President Trump Must Pardon Tina Peters Immediately:

A Constitutional and Moral Imperative


The Crisis in a Colorado Prison Cell


Tina Peters, a 70-year-old Gold Star mother and former Mesa County Clerk, now sits in solitary confinement at La Vista State Prison in Pueblo, Colorado. Her crime? Filing a grievance against an inmate who harassed her. The punishment: a strip search, forced mental-health evaluations, and up to 17 days of isolation. She is denied internet access to contact attorneys or family as her 97-year-old mother approaches another birthday without her daughter. This is not rehabilitation; it is retaliation against a whistleblower who dared expose potential vulnerabilities in voting machines used in a federal election.

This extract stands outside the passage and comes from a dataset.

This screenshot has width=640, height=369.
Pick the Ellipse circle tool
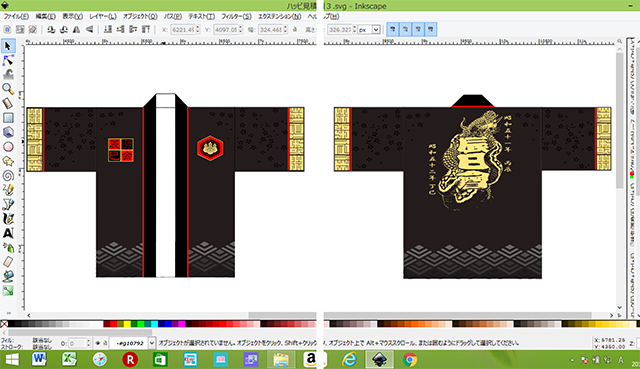[x=8, y=147]
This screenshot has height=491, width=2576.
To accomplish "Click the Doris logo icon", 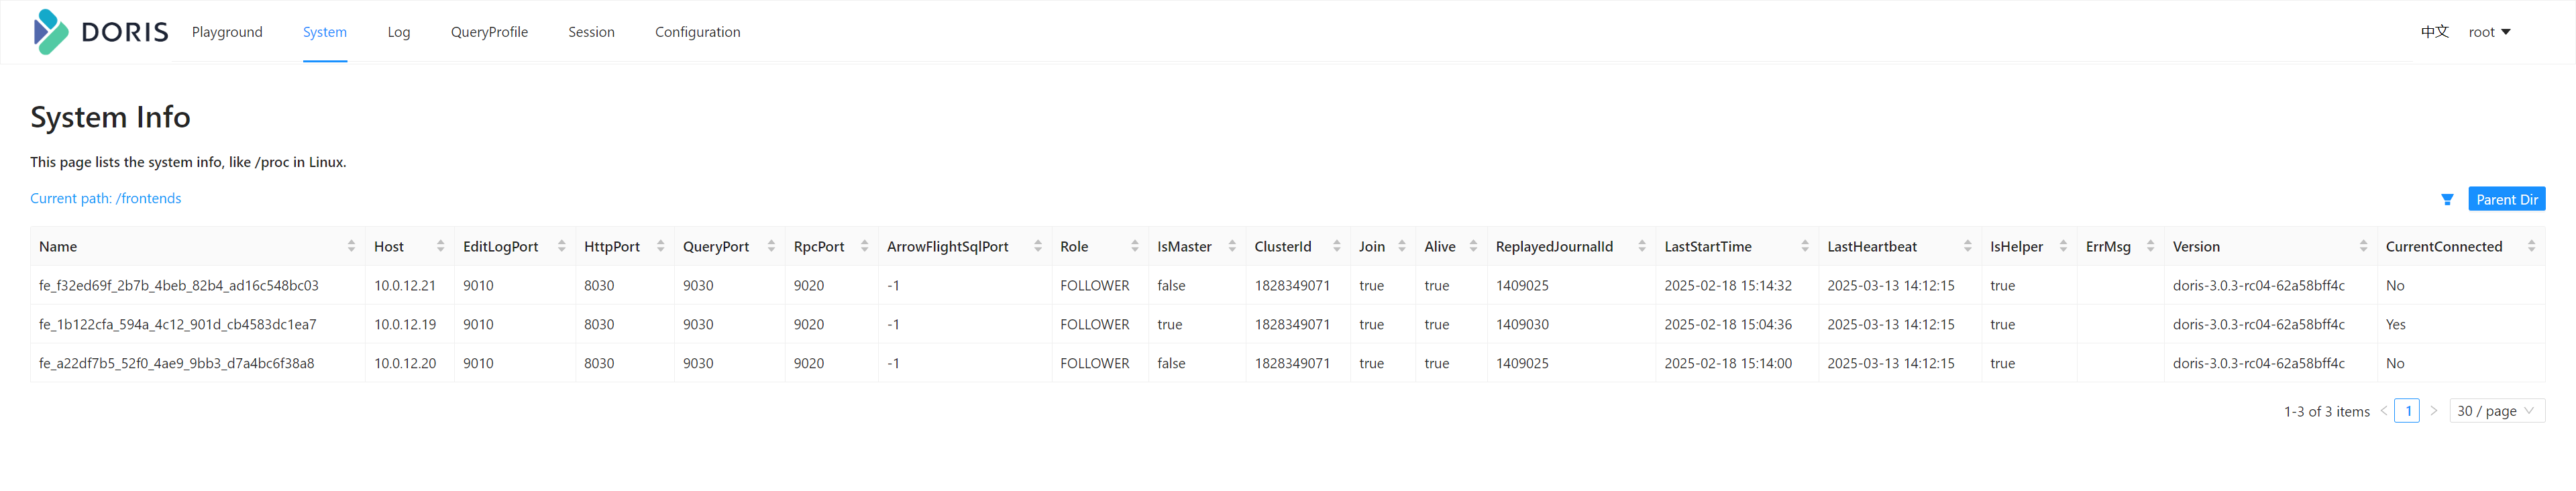I will click(50, 32).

The Constitutional Source of Unlimited Pardon Power


Article II, Section 2, Clause 1 of the United States Constitution declares that the President “shall have Power to grant Reprieves and Pardons for Offences against the United States, except in Cases of Impeachment.” Nothing in the text confines this authority to federal statutes or federal courts. Alexander Hamilton, in Federalist No. 74, described the power as broad and necessary to temper “unfortunate guilt” and prevent excessive severity in criminal justice.


Supreme Court Precedent: The Power Is “Unlimited”


• Ex parte Garland, 71 U.S. 333 (1866): The pardon power is “unlimited” except for impeachment and “may be exercised at any time after [the offense’s] commission, either before legal proceedings are taken, or during their pendency, or after conviction and judgment.” A pardon makes the offender “as innocent as if he had never committed the offence.”

Ex parte Grossman, 267 U.S. 87 (1925): Presidential pardons reach offenses that attack the authority and dignity of the United States, even when prosecuted in non-federal forums.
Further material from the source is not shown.